Um dos maiores acertos do filme está na escolha do elenco. Peter Dinklage é o educado e charmoso James, enquanto Woody Harrelson vive Bill Willoughby, um típico delegado pai de família que precisa conciliar o trabalho estressante com os seus problemas familiares. Ambos têm boas performances, mas seus personagens são apenas pontuais para viradas do script, o grande destaque fica para a dupla McDormand e Rockwell.
Frances McDormand é Mildred Hayes, uma mulher que em nenhum momento se porta como uma vítima, afinal ela é durona, mal-humorada e ousada. McDormand demonstra muito bem as emoções internas de remorso, desespero e violência que se revelam no decorrer de sua jornada, mas ao mesmo tempo ela ainda consegue impor um certo tom de humor e carisma, nos contagiando por sua personalidade marcante.

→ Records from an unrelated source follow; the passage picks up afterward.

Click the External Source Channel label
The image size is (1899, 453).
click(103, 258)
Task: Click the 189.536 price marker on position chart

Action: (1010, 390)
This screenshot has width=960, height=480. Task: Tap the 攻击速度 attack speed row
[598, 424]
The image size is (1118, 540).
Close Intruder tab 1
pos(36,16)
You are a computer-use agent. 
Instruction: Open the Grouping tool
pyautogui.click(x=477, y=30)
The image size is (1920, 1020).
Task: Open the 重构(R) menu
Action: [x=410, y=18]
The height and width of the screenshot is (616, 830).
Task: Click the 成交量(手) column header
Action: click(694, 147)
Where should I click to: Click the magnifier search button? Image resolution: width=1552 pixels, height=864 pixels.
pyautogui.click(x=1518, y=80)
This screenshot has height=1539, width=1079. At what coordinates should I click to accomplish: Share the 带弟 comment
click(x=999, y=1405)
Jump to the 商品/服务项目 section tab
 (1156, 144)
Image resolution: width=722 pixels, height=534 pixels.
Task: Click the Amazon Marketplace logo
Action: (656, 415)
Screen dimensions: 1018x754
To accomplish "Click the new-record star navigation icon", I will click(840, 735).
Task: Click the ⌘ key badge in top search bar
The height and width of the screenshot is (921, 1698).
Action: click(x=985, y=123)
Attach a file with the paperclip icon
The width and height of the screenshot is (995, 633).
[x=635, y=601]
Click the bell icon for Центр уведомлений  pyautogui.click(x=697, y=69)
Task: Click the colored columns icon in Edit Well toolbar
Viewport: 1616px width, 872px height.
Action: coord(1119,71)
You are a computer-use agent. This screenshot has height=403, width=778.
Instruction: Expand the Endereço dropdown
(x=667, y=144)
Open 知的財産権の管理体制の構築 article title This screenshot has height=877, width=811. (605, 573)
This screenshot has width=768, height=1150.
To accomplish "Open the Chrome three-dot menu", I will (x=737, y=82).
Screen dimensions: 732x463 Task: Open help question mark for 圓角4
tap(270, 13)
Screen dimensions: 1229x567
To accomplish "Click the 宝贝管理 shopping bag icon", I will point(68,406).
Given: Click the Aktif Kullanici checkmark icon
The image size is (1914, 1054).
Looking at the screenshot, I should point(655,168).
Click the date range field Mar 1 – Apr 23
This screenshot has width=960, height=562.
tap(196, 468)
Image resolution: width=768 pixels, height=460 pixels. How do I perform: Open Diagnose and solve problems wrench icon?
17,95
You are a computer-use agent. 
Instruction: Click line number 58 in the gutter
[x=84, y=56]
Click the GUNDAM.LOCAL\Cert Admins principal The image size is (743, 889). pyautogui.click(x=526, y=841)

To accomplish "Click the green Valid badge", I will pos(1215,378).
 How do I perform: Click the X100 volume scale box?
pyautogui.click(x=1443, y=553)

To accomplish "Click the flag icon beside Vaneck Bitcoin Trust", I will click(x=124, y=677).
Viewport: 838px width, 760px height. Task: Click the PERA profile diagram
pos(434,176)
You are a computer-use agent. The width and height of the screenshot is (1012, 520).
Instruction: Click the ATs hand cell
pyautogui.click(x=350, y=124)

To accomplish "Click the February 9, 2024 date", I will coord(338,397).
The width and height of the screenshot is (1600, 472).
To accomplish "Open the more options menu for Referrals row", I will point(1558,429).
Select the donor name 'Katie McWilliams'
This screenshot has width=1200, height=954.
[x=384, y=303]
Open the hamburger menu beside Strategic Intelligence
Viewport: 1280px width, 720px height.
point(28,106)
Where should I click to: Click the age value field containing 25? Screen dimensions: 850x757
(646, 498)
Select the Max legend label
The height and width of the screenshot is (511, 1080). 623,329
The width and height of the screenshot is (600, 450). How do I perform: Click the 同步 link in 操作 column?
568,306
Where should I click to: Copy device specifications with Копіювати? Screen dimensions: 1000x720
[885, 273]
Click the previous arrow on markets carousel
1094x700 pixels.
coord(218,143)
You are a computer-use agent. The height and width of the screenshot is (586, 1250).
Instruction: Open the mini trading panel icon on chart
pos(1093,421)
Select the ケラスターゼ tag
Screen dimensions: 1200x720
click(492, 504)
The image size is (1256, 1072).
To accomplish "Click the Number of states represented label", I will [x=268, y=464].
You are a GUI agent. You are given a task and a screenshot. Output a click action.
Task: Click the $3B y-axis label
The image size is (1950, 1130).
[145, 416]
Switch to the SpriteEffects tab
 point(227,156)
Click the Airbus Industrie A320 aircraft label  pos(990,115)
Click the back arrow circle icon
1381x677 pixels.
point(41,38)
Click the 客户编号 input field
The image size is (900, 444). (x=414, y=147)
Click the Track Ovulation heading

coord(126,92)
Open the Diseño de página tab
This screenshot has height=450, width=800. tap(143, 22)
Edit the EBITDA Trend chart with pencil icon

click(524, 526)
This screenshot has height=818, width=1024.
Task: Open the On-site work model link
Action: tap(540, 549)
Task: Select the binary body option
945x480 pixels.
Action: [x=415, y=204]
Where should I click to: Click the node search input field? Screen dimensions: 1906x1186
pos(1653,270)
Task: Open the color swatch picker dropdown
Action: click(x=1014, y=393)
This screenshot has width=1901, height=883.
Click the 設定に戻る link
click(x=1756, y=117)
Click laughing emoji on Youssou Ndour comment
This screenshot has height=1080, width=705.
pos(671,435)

Sam Rockwell tem um papel difícil e de vital importância para a trama no corpo de Jason Dixon, um oficial atrapalhado, racista e ignorante que nutre um certo desprezo por quase todos que cruzam o seu caminho, entretanto é através dele que vem alguns dos melhores momentos do filme, todos muito bem personificados por Rockwell, um ator já acostumado com personagens espalhafatosos e caricatos, mas que aqui expõe duros sentimentos, nos conectando com o seu arco dramático que cresce e torna-se um dos melhores personagens do cinema atual e o melhor da carreira do ator.
Os demais nomes do elenco, como Abbie Cornish e John Hawkes, entregam boas atuações que, apesar de não se destoarem do resto, são utilizadas mais para complementarem certos arcos do filme.
O visual da direção de fotografia trabalha com diferentes tons para finalidades específicas, o thriller quase sempre se apoia em ambientes cobertos pelas cores azul e vermelho que nos colocam sintonizados a violência extrema e os sentimentos profundos de dor dos vários personagens, com determinados usos de sépia para contextualizar com o cenário pacato de uma cidade sulista. A produção ainda consegue fazer um bom uso de enquadramentos e ângulos e planos abertos, trabalhando com conceitos de solidão, assim como os tradicionais closes que intensificam as performances do elenco e algumas técnicas bem curiosas e não muito convencionais que dão uma personalidade excêntrica para a trama.
A direção de arte explora bem o uso dos figurinos para nos mostrar detalhes sobre os personagens, seja no visual despojado e simplório da Mildred Hayes, as elegantes e formosas roupas de James e o visual de homem do interior de Dixon, as vestimentas fazem um importante papel aqui de trazer um pouco da essência de cada um dos protagonista à tona sem que precise gastar linhas e mais linhas de diálogos para desenvolver tais elementos. Os cenários também são bem estruturados e casam perfeitamente com o tom cru e realista do interior dos EUA, explorando bem a temática da produção e nos ambientando no espírito das situações violentas vividas por Hayes.
Com uma direção certeira de Martin McDonagh, o filme se consagra como um conto de drama e humor negro com elementos de faroeste, dois estilos difíceis de equilibrar e o cineasta não só consegue fazer eles fluírem bem entre si, como também extrai atuações extraordinárias de McDormand e Rockwell, os tornando a alma de sua produção.
Três Anúncios Para Um Crime é um filme bem singular que caminha livremente por gêneros diversos com muito cuidado, nos deixando com uma marca pesada, mas que graças ao ótimo trabalho de McDormand, Rockwell e de McDonagh esse filme pode ainda nos divertir, impressionar e até mesmo nos fazer refletir sobre a dureza da vida e os comportamentos humanos.